According to the Israel Democracy Institute, the effect of the current system is one of consensus, in that "the selection of Supreme Court justices has mandated the consent of the politicians on the [Committee], because a majority of seven of its nine members must support a successful candidate. By the same token, the politicians cannot select judges without the agreement of the justices on the committee. This principle has generally produced a consensus on a slate of new justices." In contrast, those who view the current Supreme Court as left-leaning, including Minister of Justice Yariv Levin and Prime Minister Netanyahu, state that this 'consensus' is one-sided: When a right-wing government is in place, its members must compromise with the allegedly left-leaning committee members (the three Supreme Court justices and the Bar representatives who, it is claimed by Levin, vote as a block), but when a left-wing government is in charge, supposedly no such consensus is needed. They point to the recent appointment of 61 judges in one sitting of the committee, under the previous center-left government, with no effective way for the opposition to object.

==== Proposed system ====
According to the amendments proposed to the Judiciary Basic Law by Justice Minister, Yariv Levin, the Judicial Selection Committee's composition will be changed to give greater weight to the legislative and executive branches of government. The committee will consist of eleven members, namely the Minister of Justice who will serve as the Committee Chairman, two Ministers designated by the government, the Chairman of the Knesset Constitution, Law and Justice Committee, the Chairman of the Knesset State Control Committee, the Chairman of the Knesset Committee, the President of the Supreme Court, two other judges of the Supreme Court who will be chosen from their fellow judges, and two public representatives chosen by the Minister of Justice, one of them being a lawyer. As a result, since the committee chairmen are usually (though not always) selected from the ranks of the ruling coalition, the government could have complete control over the appointment and dismissal of judges, with seven representatives on the Committee out of eleven members in total.
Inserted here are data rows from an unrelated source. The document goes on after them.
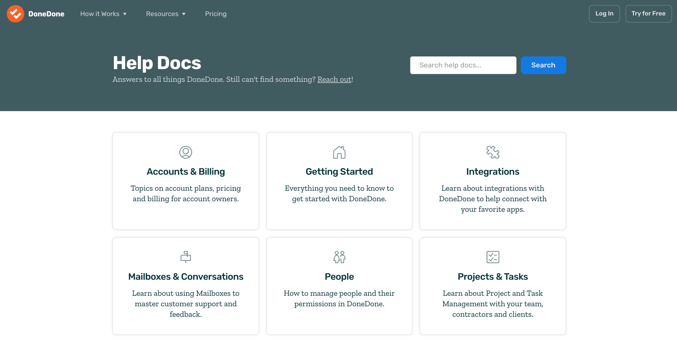Click the Mailboxes & Conversations mailbox icon
Screen dimensions: 677x340
tap(185, 257)
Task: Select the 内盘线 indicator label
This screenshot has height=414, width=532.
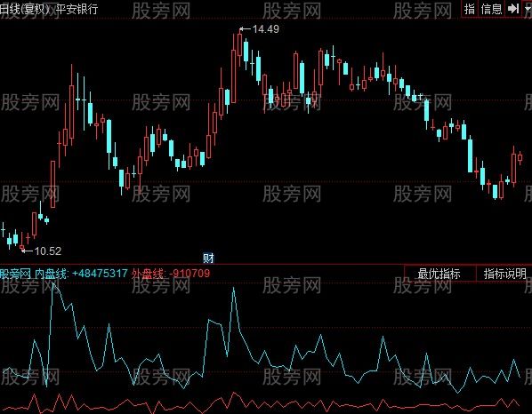Action: (x=51, y=274)
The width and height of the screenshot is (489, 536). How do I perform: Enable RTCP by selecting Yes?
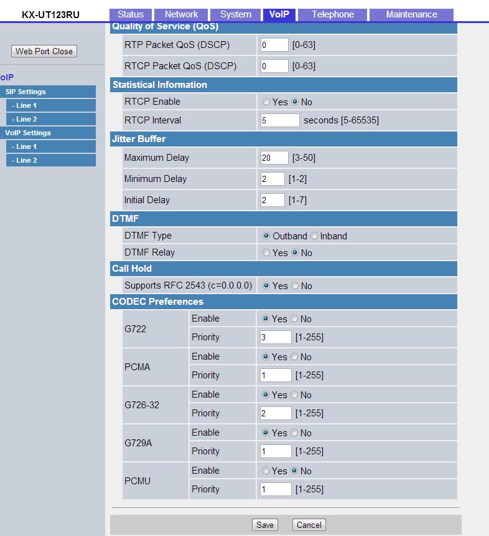click(266, 102)
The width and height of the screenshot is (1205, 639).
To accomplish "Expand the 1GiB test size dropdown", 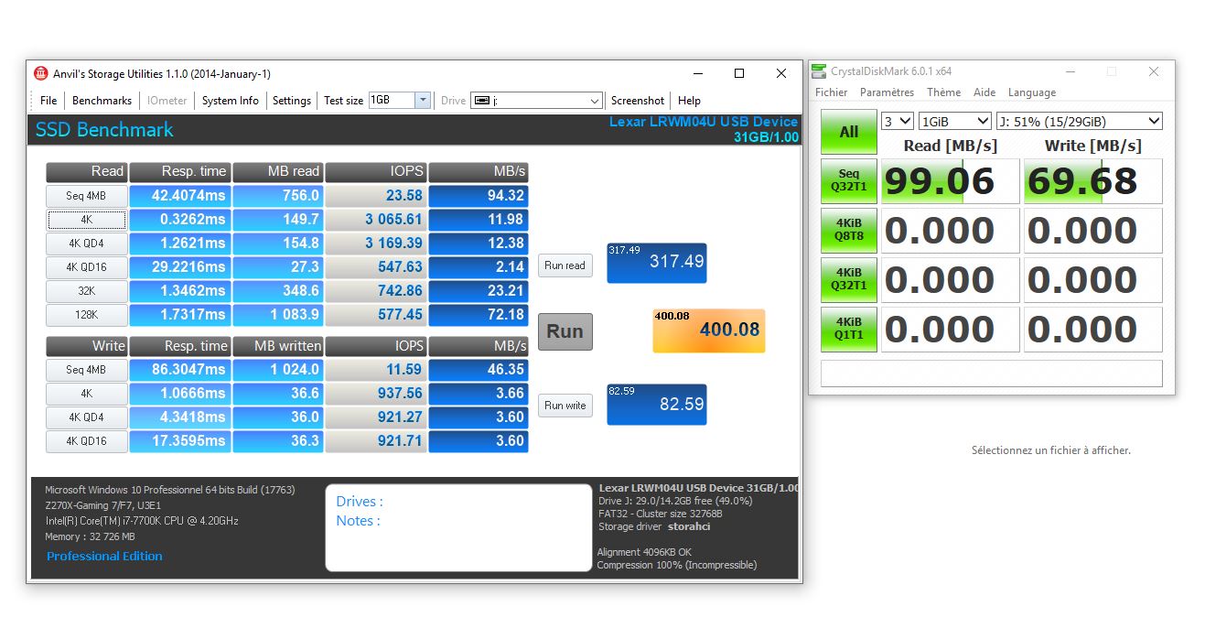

==== Arguments in favor of the reform ====
Arguments put forward to justify this change include the following:

- As things stand, members who are not publicly elected officials — the judges and lawyers — have a majority in the committee, and it is impossible to appoint a judge of whom they do not approve to any judicature. Furthermore, it is alleged that the Supreme Court's representatives generally vote in a coordinated manner, and this causes the judiciary's representatives to negotiate with the other Committee members as one unit, with increased negotiating power.
- Comparatively, focusing exclusively on the Supreme Court, Israeli judicial selection is exceptional when contrasted with other democratic countries. A 2019 study of judicial appointments to constitutional courts of the 36 OECD countries (supreme courts or constitutional courts) found that 24 out of 36 countries surveyed appoint their judges in a system that grants the power to elected officials exclusively. For example, in the United States, supreme court judges are appointed by the president, with the confirmation of the Senate; in Germany, constitutional court judges are appointed by both chambers of the legislature; in France, the judges of the constitutional council are appointed by the President and both houses of representatives in equal proportion, and alongside them serve former state presidents; in Japan, the selection is controlled by the government subject to ratification through a referendum. This system of exclusive appointment of judges by the elected officials is common to Canada, Australia, New Zealand, Belgium, Switzerland, Austria, Ireland, the Netherlands, Denmark, Sweden, Iceland, Finland, Norway and more. It must be stated that in Israel, such a system was used during the state's early years and that the judges that established the Supreme Court were appointed by the government with the Knesset's approval.
- Only four OECD member states, besides Israel, appoint their constitutional court judges without giving the elected officials the ability to appoint the judges: Turkey, Greece, the UK and Luxembourg. However, the UK and Luxembourg are distinct from Israel and most other states in that their judges cannot void parliament's laws, and that the supremacy of the public's values are attained by legislative supremacy. From this, of the 36 OECD countries, Israel's sole companions in giving a veto to non-elected officials over judicial appointed to the highest tribunal authorized to strike down parliament's laws, are Greece and Turkey.
- Of the 50 states that compose the United States, in 22 states, the supreme court judges are elected directly by voting ballot; in another 15 states, the appointments are ratified in a direct vote; four states elect their judges through the public officials and eight states appoint by committees in which the majority of the members are appointed by elected officials.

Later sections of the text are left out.